Just like with the stalled capital construction budget, the course taken could rest with how things shake out in the special 45th District election to fill a senate seat left open when Andy Hill died from cancer last year.

Republican Jinyoung Lee Englund and Democrat Manka Dhingra are going to the November general election.

“Whoever is going to be elected to that seat, if that shifts the focus on this Senate, this particular question could become a large question,” Talmadge said.

Seattle’s high-earner income tax is estimated to raise more than $140 million annually, and will be committed to lowering the burden of regressive taxes and addressing several city priorities. Those include addressing Seattle’s homelessness crisis, providing affordable housing, funding mental and public health services and creating green jobs. The high-earner income tax is also meant to cushion the city from potentially hard-hitting federal budget cuts.

Launching an information technology system to track tax returns and payments is estimated to cost $10-$13 million, and must be done before collecting the new tax. Staffing to carry out the process of tax collection is estimated at $2.5-$3 million annually, and the cost is expected to be about the same for an enforcement staff to review tax submittals and conduct audits and other investigations.

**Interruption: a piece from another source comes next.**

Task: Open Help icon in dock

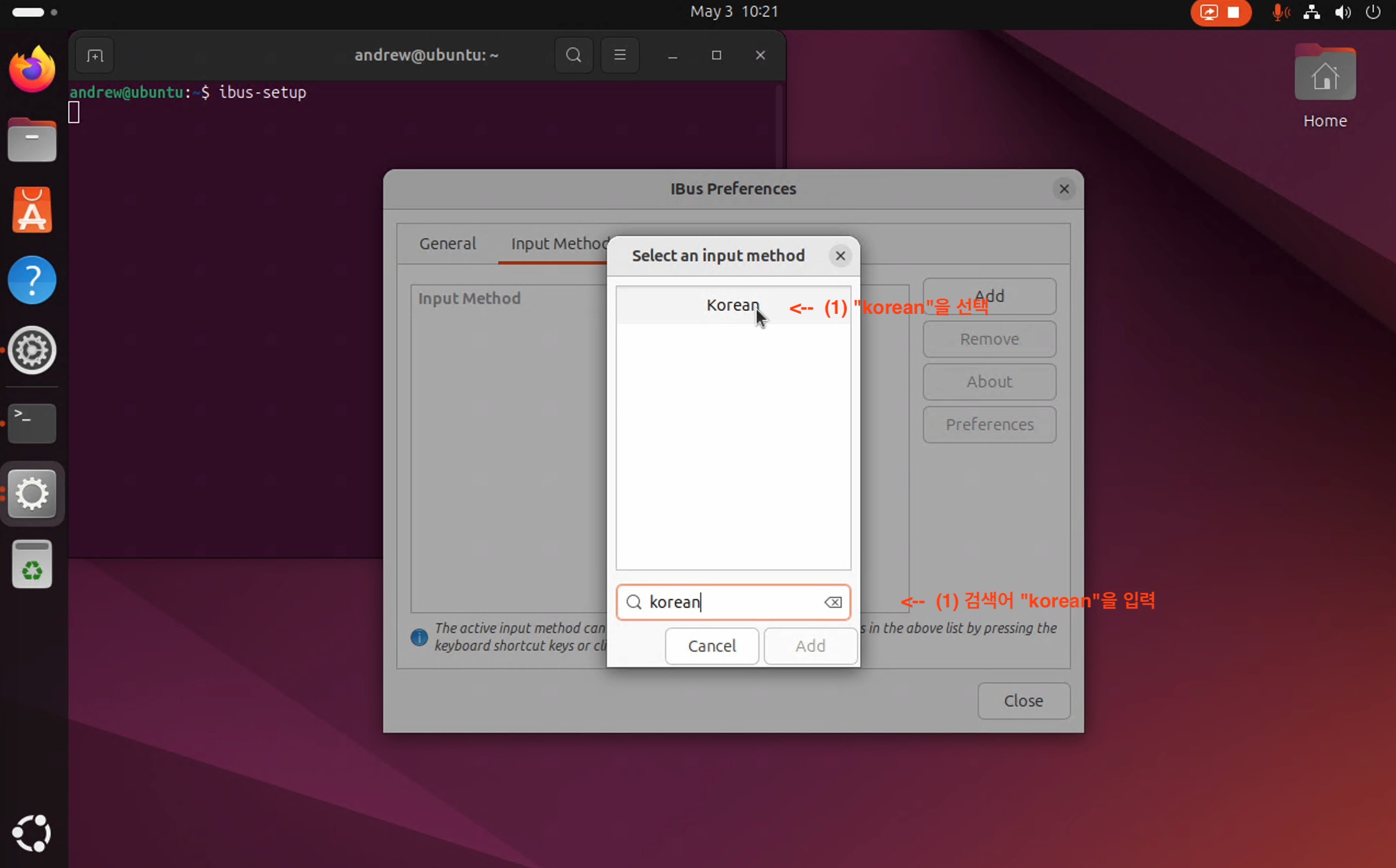Action: click(x=32, y=280)
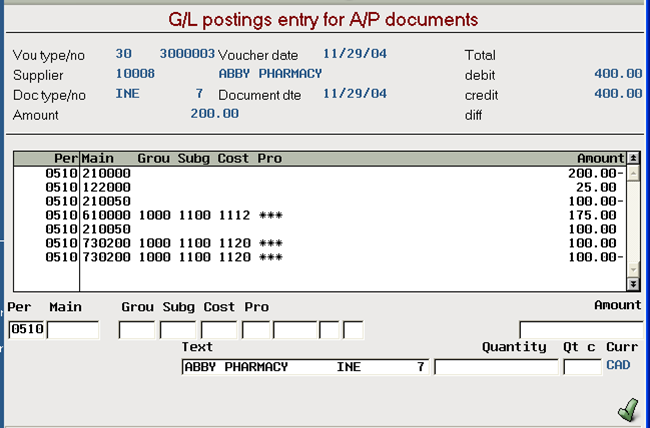Click the Pro input field

coord(256,330)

Julie Moore, communications director for the city’s Department of Finance of Administrative Services, tells CHT in an email the department has “not yet begun preparations for setting up the system for collecting the recently passed income tax.”

Holmes said he has not provided FAS with any legal advice to postpone implementation.

“The city is moving forward as if this is a valid tax that we believe it to be,” he said.